---- THE DATA

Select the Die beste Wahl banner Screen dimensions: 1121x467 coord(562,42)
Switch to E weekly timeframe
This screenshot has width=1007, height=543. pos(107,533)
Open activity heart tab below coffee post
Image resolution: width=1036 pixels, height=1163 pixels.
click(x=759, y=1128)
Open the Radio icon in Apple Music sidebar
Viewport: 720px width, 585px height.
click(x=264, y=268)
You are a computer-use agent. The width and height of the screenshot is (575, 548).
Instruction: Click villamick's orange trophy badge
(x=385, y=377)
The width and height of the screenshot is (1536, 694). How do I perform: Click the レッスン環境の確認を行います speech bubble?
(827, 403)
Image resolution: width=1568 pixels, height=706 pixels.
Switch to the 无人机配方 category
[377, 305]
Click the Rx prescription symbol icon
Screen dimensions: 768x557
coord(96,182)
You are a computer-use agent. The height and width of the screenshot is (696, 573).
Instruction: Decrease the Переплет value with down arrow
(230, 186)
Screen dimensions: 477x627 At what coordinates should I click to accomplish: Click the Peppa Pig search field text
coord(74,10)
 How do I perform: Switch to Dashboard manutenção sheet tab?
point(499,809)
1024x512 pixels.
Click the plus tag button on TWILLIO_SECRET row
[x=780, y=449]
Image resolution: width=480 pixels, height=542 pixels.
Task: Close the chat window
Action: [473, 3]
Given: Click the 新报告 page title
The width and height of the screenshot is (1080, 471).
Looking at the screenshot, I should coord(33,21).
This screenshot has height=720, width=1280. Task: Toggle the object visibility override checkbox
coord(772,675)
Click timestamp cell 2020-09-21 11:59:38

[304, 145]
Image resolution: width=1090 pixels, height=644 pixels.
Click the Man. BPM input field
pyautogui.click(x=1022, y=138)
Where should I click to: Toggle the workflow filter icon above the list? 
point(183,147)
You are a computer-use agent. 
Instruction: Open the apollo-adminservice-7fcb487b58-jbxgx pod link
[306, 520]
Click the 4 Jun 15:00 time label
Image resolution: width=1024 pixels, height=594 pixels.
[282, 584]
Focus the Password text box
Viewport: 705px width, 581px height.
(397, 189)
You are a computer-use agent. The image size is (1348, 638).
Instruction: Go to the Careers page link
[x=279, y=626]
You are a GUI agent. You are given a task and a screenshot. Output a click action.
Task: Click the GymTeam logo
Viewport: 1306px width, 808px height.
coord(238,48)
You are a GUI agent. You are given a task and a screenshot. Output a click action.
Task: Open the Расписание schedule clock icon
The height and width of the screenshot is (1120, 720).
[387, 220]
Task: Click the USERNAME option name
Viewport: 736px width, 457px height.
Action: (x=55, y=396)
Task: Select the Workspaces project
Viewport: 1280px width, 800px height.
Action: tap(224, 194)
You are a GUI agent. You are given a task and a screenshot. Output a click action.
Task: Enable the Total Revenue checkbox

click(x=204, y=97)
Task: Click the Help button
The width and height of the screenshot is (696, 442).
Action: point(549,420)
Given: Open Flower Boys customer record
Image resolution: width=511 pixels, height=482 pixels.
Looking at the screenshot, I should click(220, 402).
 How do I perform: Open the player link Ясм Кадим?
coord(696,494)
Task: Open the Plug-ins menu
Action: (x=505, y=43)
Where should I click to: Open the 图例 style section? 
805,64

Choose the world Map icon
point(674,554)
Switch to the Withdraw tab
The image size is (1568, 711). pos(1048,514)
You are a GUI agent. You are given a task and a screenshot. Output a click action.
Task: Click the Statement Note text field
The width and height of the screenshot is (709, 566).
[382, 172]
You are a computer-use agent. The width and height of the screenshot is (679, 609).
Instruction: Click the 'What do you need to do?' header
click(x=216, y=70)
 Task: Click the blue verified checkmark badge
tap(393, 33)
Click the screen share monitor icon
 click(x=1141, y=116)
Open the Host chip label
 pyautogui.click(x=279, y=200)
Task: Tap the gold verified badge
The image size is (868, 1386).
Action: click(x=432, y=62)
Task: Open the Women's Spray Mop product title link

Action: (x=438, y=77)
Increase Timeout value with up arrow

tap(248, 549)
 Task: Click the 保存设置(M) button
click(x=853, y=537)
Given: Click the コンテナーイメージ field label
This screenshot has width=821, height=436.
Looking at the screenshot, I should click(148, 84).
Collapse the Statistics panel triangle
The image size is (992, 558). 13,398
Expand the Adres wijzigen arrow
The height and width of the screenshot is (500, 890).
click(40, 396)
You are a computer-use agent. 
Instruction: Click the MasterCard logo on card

--------

• _BRIEF_: Which lines above hold the string "computer"? Show each of them.

• _RESPONSE BELOW_:
You are a computer-use agent. The width and height of the screenshot is (575, 548).
You are a computer-use agent. The height and width of the screenshot is (696, 573).
You are a computer-use agent. 
You are a computer-use agent. The image size is (1348, 638).
You are a computer-use agent. The width and height of the screenshot is (679, 609).
You are a computer-use agent. 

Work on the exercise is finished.